Generated by GPT-5-mini| MIPLIB | |
|---|---|
| Name | MIPLIB |
| Genre | Benchmark library |
| Developer | Mixed Integer Programming community |
| Initial release | 1992 |
| Latest release | 2017 |
| Platform | Cross-platform |
| License | Public domain / varied |
MIPLIB
MIPLIB is a publicly available benchmark library for mixed integer programming instances widely used by researchers and practitioners to evaluate optimization algorithms, solver performance, and computational strategies.
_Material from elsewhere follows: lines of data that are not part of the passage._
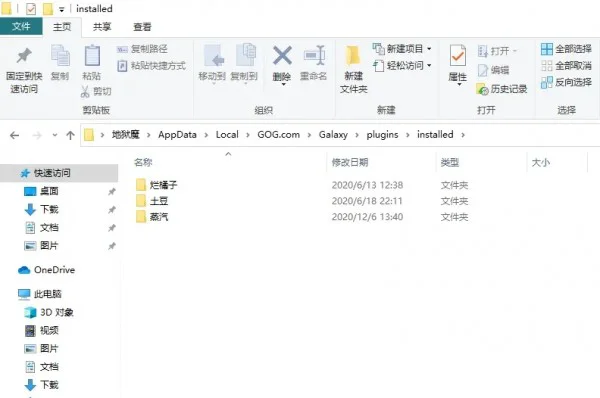Click the New folder (新建文件夹) icon
The height and width of the screenshot is (398, 600).
pos(353,56)
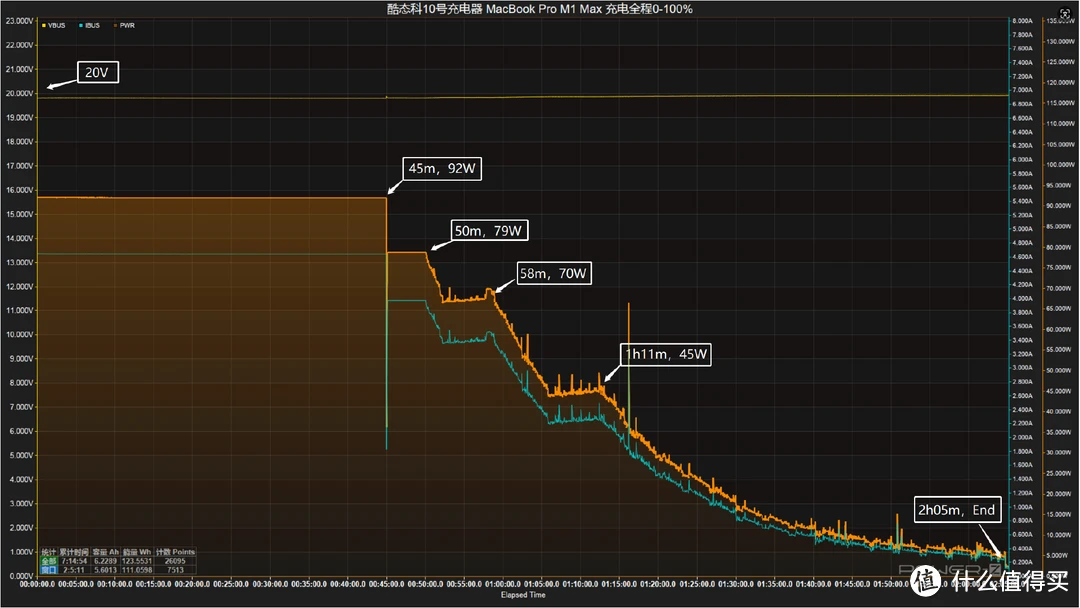The height and width of the screenshot is (608, 1080).
Task: Click the chart title at the top
Action: (x=539, y=8)
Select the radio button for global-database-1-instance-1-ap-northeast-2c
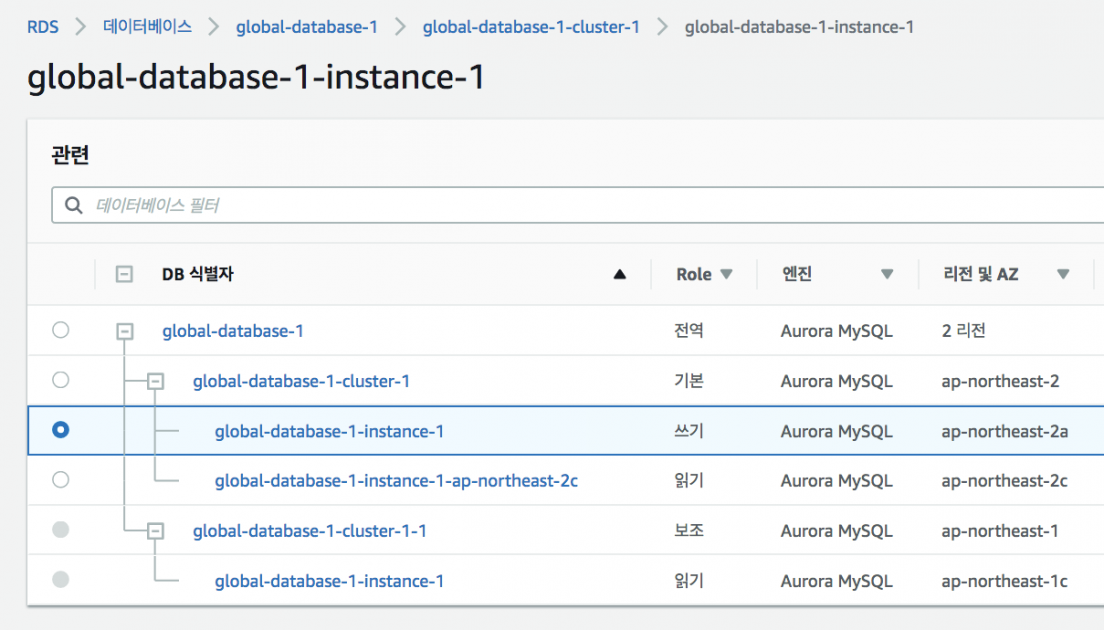The width and height of the screenshot is (1104, 630). tap(60, 480)
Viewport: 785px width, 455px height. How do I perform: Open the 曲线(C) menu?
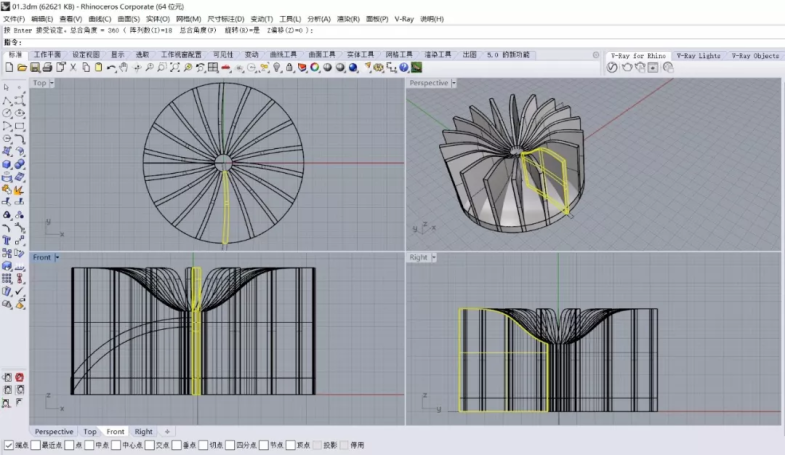coord(98,19)
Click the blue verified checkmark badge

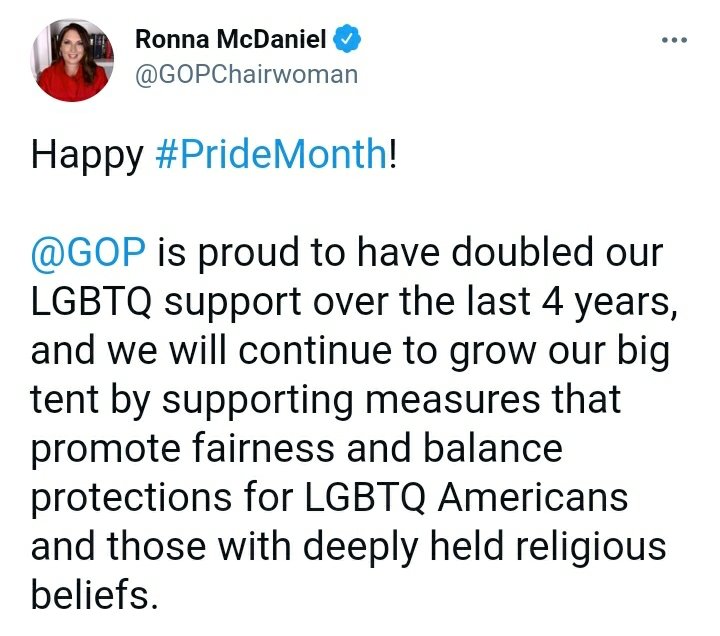(x=347, y=39)
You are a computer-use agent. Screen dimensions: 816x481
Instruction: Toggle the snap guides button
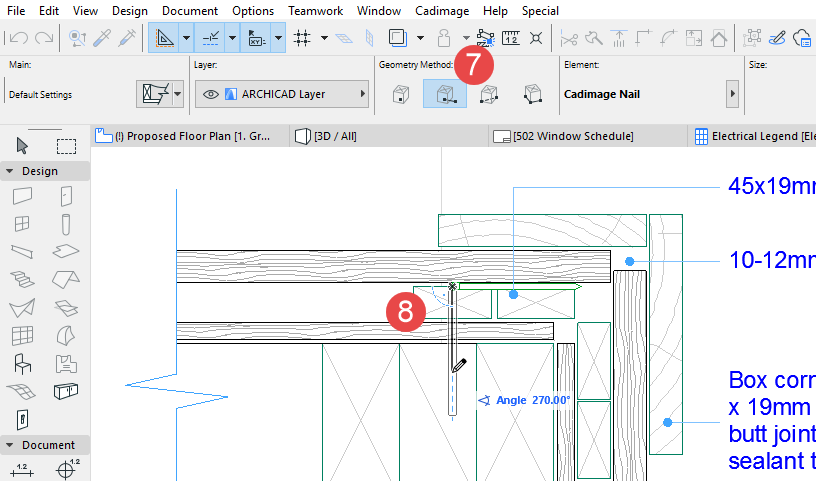coord(212,39)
It serves as a reference corpus connecting communities around IBM, Google, Microsoft, Amazon, Facebook, Apple Inc., Intel Corporation, NVIDIA, Oracle Corporation, Siemens, General Electric, Siemens AG, Schlumberger, Daimler AG, BMW, Toyota Motor Corporation, Ford Motor Company, Boeing, Airbus, Lockheed Martin, Raytheon Technologies, NASA, European Space Agency, CERN, National Institute of Standards and Technology, Lawrence Berkeley National Laboratory, Argonne National Laboratory, Los Alamos National Laboratory, Sandia National Laboratories, MIT, Stanford University, Princeton University, Harvard University, University of California, Berkeley, ETH Zurich, EPFL, University of Oxford, University of Cambridge, Imperial College London, Tokyo Institute of Technology, Tsinghua University, Peking University, University of Toronto, McGill University, University of Melbourne, University of Sydney, University of Edinburgh, Utrecht University, Delft University of Technology, Technical University of Munich, RWTH Aachen University, University of Bologna, Politecnico di Milano, KTH Royal Institute of Technology, Seoul National University, KAIST, Indian Institute of Technology Bombay, Indian Institute of Science, University of São Paulo, Universidade de São Paulo, University of British Columbia, University of Waterloo, Carnegie Mellon University, Cornell University, Yale University, Columbia University, Brown University, Duke University, University of Michigan, University of Illinois Urbana–Champaign, Georgia Institute of Technology, Rensselaer Polytechnic Institute, Lehigh University, University of Texas at Austin, University of California, Los Angeles, University of California, San Diego, National Taiwan University, Hong Kong University of Science and Technology, Scuola Normale Superiore di Pisa.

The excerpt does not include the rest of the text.